Emília e Amaury


O mês de julho de 2004 marcou a cidade de Patos no rol das lamentações pelo falecimento de um dos casais que mais contribuíram para o desenvolvimento de sua cultura: Emília Longo da Silva Fernandes e Amaury Sátyro Fernandes.

Emília nasceu no dia 28 de janeiro de 1938, na cidade de Sumidouro, no Estado do Rio de Janeiro. Filha de Waldemar Vieira da Silva e Maria Antonieta Longo da Silva, chegou a Paraíba com apenas 01 ano de idade, época em que o seu genitor foi designado para trabalhar como Inspetor de Serviço do DNOCS – Departamento Nacional de Obras Contra as Secas. Passou sua infância em postos agrícolas, onde iniciou sua vida escolar.
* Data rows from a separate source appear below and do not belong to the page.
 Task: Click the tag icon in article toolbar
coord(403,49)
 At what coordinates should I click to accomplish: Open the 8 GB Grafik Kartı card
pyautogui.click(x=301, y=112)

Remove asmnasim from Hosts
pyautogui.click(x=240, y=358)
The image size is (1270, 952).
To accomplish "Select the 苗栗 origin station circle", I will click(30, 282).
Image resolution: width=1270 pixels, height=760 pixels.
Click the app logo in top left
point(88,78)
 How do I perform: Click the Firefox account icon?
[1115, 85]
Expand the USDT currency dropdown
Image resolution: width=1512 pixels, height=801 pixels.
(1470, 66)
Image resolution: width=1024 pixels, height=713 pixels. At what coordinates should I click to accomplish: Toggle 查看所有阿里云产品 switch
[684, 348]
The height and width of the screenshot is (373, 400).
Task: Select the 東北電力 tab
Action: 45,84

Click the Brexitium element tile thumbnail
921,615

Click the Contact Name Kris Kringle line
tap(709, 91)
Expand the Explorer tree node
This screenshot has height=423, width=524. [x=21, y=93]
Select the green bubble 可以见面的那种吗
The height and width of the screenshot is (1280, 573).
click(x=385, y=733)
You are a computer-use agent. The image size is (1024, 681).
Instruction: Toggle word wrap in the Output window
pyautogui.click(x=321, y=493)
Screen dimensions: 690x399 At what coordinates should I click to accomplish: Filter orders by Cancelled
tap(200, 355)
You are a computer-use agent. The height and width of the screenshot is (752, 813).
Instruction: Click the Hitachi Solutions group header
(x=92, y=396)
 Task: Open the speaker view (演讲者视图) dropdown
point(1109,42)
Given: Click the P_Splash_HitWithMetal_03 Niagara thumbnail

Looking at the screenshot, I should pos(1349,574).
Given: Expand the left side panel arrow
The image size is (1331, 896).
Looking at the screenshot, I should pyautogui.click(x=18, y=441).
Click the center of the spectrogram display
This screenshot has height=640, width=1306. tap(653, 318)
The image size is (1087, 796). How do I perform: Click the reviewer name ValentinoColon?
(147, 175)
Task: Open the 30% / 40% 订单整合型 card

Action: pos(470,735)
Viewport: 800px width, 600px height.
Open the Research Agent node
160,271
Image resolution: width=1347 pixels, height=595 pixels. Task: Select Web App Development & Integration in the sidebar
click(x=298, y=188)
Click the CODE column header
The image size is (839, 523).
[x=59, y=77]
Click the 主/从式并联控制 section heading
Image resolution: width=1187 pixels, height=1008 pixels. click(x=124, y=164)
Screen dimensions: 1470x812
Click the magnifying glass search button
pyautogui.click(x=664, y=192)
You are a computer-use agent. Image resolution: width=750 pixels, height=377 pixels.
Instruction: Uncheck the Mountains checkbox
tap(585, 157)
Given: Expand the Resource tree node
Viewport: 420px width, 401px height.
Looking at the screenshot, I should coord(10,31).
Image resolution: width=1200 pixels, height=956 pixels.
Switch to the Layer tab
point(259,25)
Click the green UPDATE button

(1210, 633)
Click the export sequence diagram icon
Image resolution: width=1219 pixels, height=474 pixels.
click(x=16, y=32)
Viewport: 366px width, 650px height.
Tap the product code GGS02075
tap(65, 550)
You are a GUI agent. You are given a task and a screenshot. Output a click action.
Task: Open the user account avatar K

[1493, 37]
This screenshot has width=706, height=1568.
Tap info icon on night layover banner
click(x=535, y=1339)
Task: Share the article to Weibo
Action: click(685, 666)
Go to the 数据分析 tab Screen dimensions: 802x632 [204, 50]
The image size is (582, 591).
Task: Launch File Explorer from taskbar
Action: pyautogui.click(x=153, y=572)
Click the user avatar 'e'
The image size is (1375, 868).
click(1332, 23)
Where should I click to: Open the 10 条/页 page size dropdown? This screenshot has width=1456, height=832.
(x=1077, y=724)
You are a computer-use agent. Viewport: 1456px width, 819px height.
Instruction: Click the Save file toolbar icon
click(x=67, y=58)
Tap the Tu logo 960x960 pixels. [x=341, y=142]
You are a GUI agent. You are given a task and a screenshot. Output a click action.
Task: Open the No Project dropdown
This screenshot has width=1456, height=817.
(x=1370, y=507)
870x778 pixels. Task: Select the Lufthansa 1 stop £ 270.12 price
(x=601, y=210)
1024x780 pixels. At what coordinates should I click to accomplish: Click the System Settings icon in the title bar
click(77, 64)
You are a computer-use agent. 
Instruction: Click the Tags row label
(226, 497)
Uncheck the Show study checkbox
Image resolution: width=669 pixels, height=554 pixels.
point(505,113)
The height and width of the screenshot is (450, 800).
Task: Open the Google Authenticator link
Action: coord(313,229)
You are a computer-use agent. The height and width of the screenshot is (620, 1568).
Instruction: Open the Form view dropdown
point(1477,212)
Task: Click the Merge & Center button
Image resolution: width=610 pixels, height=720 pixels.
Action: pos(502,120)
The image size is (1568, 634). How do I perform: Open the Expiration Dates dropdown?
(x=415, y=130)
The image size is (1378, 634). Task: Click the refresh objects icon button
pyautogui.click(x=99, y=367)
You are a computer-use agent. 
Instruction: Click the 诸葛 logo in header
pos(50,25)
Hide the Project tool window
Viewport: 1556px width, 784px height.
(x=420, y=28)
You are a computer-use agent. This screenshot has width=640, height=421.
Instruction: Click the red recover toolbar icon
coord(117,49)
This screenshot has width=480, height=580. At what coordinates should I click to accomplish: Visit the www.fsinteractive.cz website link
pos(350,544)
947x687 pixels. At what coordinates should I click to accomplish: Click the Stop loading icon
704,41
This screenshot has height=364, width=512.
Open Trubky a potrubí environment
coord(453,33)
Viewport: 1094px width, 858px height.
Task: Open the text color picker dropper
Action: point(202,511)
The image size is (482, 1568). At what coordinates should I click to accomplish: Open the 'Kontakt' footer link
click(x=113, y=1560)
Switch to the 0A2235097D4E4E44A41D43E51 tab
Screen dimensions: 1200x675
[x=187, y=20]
No município de Condado terminou o seu curso primário, tendo como grande incentivadora, a professora Carminha Rodrigues. Prestou admissão no Colégio Cristo Rei, na cidade de Patos, classificando-se em primeiro lugar, onde cursou o Ginasial e concluiu o Pedagógico, em 1960.

Em 1961 passou a lecionar no Ginásio Diocesano e no Colégio Roberto Simonsen. Com a estadualização do primeiro ponto de trabalho foi nomeada professora de português.

Amaury nasceu no dia 12 de fevereiro de 1930, na cidade de Patos. Filho de Sebastião Fernandes e Emília Sátyro Fernandes cursou o primário na Escola Padre Anchieta, da tradicional professora Nelita Queiroz. O ginasial foi feito no antigo Diocesano, no período de 1942 a 1945. Incentivado pelos pais se transferiu para o Recife fazendo o curso científico no Colégio Nóbrega, dos Jesuítas. Em 1949 fez vestibular de medicina para a Universidade Federal de Pernambuco conseguindo aprovação, mas por não ter vocação para a referida profissão, abandonou a Escola Superior no segundo ano. Em 1961 fez concurso para o IAPI, sendo aprovado e passando a desenvolver atividades como funcionário da Previdência.

Emília e Amaury casaram-se em 1961, resultando no nascimento de cinco filhos: Soraya, Samara, Amaury Segundo, Evanilson e Francisca.

No ano de 1969, a professora Emília Longo da Silva Fernandes foi removida para a cidade de Sousa – Paraíba, onde permaneceria até 1971, prestando serviços no Colégio Estadual. Sua transferência deveu-se à necessidade de acompanhar o esposo que em 1963 havia sido designado para assumir o cargo de Agente da Previdência da referida localidade.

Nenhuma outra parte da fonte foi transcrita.